**WHAT IS NEEDED**
Stopping at the line that holds "Task: Click the Dashboard sidebar icon", repeat the lines below exactly, starting from the very first and including that final line.

**LISTED ENTRIES**
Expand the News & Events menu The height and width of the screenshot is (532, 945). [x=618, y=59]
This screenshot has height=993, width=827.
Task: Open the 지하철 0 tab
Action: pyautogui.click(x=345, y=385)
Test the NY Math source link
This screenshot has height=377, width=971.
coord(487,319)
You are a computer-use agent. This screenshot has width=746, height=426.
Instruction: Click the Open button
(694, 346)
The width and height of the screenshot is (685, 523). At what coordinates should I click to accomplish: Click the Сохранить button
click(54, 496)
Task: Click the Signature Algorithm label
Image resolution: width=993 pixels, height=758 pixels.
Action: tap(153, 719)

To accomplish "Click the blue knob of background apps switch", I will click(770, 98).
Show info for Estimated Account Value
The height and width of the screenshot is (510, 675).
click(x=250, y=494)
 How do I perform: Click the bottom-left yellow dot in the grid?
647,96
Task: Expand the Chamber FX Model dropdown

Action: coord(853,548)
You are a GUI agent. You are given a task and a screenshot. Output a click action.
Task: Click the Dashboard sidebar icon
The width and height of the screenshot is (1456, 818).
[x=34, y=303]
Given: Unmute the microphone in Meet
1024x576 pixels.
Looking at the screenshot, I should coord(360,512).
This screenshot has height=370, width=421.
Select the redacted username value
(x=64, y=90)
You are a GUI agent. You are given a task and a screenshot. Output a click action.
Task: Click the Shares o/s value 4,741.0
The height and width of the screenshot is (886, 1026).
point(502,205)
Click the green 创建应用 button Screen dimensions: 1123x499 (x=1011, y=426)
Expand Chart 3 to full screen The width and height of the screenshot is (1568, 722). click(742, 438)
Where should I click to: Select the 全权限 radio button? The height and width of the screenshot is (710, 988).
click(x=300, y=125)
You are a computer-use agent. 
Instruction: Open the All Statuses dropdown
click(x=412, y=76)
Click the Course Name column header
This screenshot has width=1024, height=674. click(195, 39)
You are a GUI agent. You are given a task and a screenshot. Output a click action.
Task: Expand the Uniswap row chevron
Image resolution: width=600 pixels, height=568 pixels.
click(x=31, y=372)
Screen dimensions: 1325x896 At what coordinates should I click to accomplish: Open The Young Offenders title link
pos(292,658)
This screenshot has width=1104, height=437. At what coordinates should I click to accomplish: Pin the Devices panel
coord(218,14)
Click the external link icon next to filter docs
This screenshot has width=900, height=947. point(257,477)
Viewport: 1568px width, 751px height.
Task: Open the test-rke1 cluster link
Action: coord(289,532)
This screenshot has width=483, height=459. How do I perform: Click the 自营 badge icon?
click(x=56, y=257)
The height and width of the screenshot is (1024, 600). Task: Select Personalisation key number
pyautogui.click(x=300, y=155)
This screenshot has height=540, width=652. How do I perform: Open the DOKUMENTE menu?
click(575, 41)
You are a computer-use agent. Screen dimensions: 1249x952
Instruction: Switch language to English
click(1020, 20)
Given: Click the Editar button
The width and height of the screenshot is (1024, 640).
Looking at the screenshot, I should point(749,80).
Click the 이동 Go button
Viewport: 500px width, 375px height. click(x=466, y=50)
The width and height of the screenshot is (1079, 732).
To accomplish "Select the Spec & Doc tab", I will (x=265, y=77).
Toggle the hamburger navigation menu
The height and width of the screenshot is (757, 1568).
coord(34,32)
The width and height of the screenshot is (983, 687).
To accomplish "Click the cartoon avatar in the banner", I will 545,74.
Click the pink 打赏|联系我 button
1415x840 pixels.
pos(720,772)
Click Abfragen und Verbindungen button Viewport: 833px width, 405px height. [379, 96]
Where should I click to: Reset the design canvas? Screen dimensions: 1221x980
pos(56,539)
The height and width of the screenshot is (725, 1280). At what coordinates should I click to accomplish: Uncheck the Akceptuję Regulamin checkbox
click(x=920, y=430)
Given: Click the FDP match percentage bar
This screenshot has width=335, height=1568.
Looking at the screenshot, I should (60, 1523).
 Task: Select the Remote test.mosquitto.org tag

**REPLY**
Expand the News & Events menu The height and width of the screenshot is (532, 945). [x=618, y=59]
This screenshot has height=993, width=827.
Task: Open the 지하철 0 tab
Action: pyautogui.click(x=345, y=385)
Test the NY Math source link
This screenshot has height=377, width=971.
coord(487,319)
You are a computer-use agent. This screenshot has width=746, height=426.
Instruction: Click the Open button
(694, 346)
The width and height of the screenshot is (685, 523). At what coordinates should I click to accomplish: Click the Сохранить button
click(54, 496)
Task: Click the Signature Algorithm label
Image resolution: width=993 pixels, height=758 pixels.
Action: tap(153, 719)

To accomplish "Click the blue knob of background apps switch", I will click(770, 98).
Show info for Estimated Account Value
The height and width of the screenshot is (510, 675).
click(x=250, y=494)
 How do I perform: Click the bottom-left yellow dot in the grid?
647,96
Task: Expand the Chamber FX Model dropdown

Action: coord(853,548)
You are a GUI agent. You are given a task and a screenshot. Output a click action.
Task: Click the Dashboard sidebar icon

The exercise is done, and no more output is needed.